Before he launched Pro Football Talk, Florio worked briefly for ESPN.com; he left because he was frustrated by the level of editorial oversight. Florio, who now acts as both writer and editor, is not infallible. The concept of the site allows for a handy loophole. He can report "rumors" of an impending trade or suspension; should it never happen, well, that doesn't mean the rumors weren't out there. After reporting erroneously that Terry Bradshaw had died in a car accident, the site has become a lot more reliable—more like an insider's guide to the NFL than a salacious tabloid.

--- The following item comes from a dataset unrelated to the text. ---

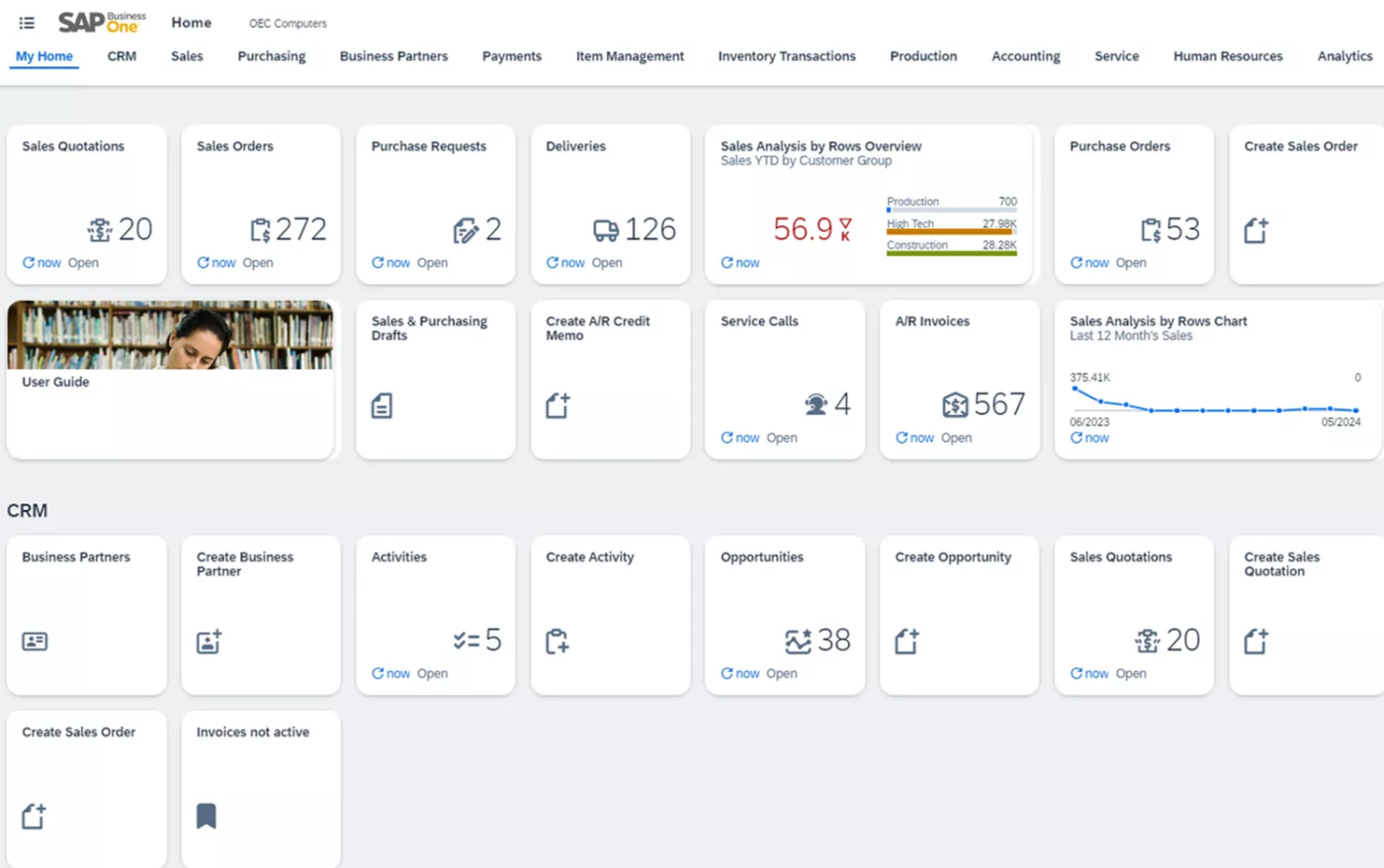Refresh Opportunities via its now link
This screenshot has width=1384, height=868.
point(740,673)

A better analogy: Pro Football Talk treats the NFL like Spy treated the New York power structure in the 1980s, with the proper blend of scorn for the powerful and fondness for the game. The site also had good timing. Written by a lawyer, it got rolling just as a seemingly endless number of players brushed against the criminal code. Pro Football Talk concentrates much of its energy on cataloguing rap sheets rather than game plans. A calendar keeps track of the number of days since a player was arrested (currently 18), and PFT has crafted a points system to determine the team that's most in trouble with the law. (No, it's not the Bengals—Miami currently tops the "Turd Watch.")
The Rumor Mill is much more than just Law & Order: NFL. Click over right now, and you'll find Florio casting doubt on Jerome Bettis' claim that he faked an injury while with the Steelers, reports on a possible locker room revolt in Philly over the release of popular linebacker Jeremiah Trotter, criticism of a piece on the NFLPA by ESPN.com's Howard Bryant, and, inevitably, fantasy football tips. PFT is weakest when it comes to pure game analysis, but that's not why I click there. Indeed, Florio says the site's best numbers come in the offseason, when players have free time to find trouble.
How has a one-man Web site become the best source for NFL news? There is an inside-the-Beltway feel to most pro football coverage, with the league and the teams ruthlessly controlling the message and the messengers. This has worked to Florio's advantage. Veteran reporters like Peter King and Chris Mortensen have a symbiotic relationship with the NFL and can't afford to jeopardize their positions by publishing stories that will hurt the league. Florio can always return to his day job or just throw up his hands and insist, "I'm just a blogger!" He can also post three paragraphs on any subject in real-time without having to jump through the same hoops as a newspaper columnist or a TV reporter. This isn't merely journalistic jujitsu. It's how more and more fans, if not Carl Peterson, are following sports.